• _Work instruction_: Your response should contain each line of the data that includes "Task".

• _Given records_:
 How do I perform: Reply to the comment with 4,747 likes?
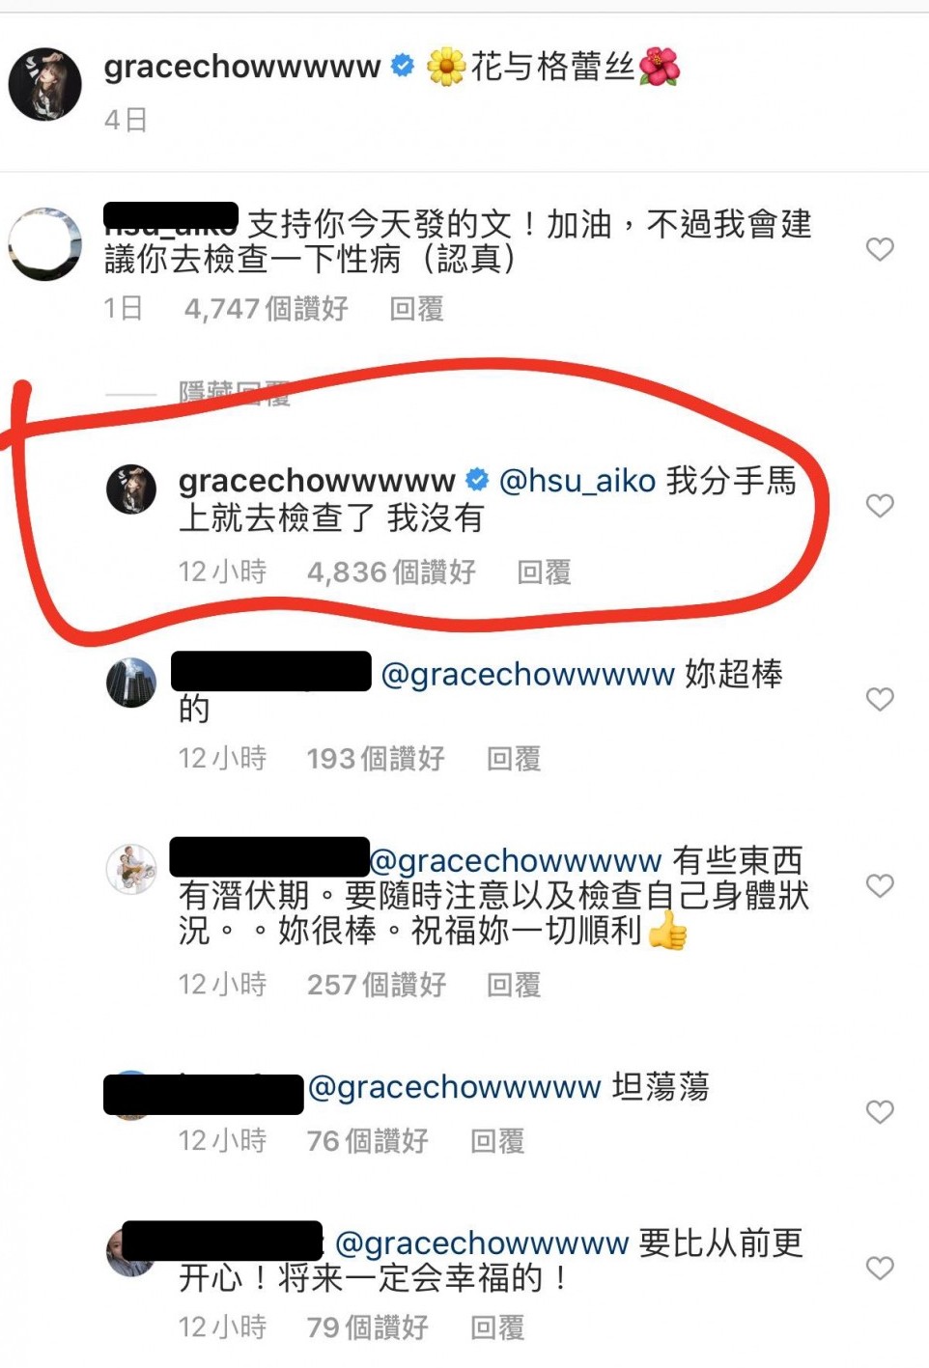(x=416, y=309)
--
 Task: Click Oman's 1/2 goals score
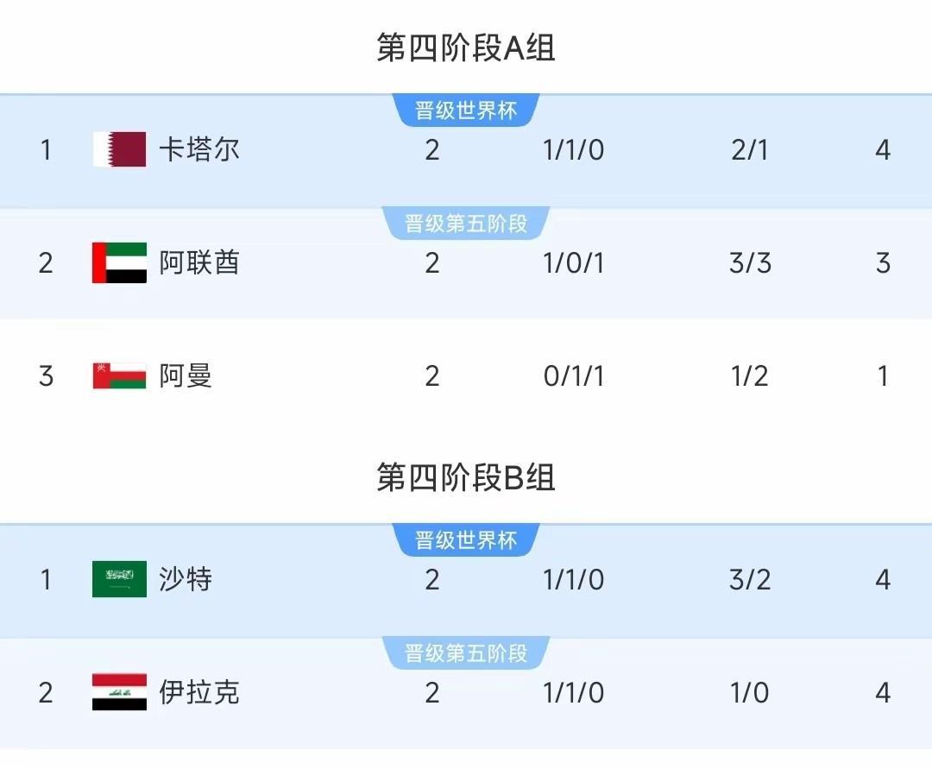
--
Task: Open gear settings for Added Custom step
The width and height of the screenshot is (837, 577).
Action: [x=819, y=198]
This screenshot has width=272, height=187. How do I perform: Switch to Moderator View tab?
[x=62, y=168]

• _Completed exercise_:
 Task: Click Oman's 1/2 goals score
Task: Open gear settings for Added Custom step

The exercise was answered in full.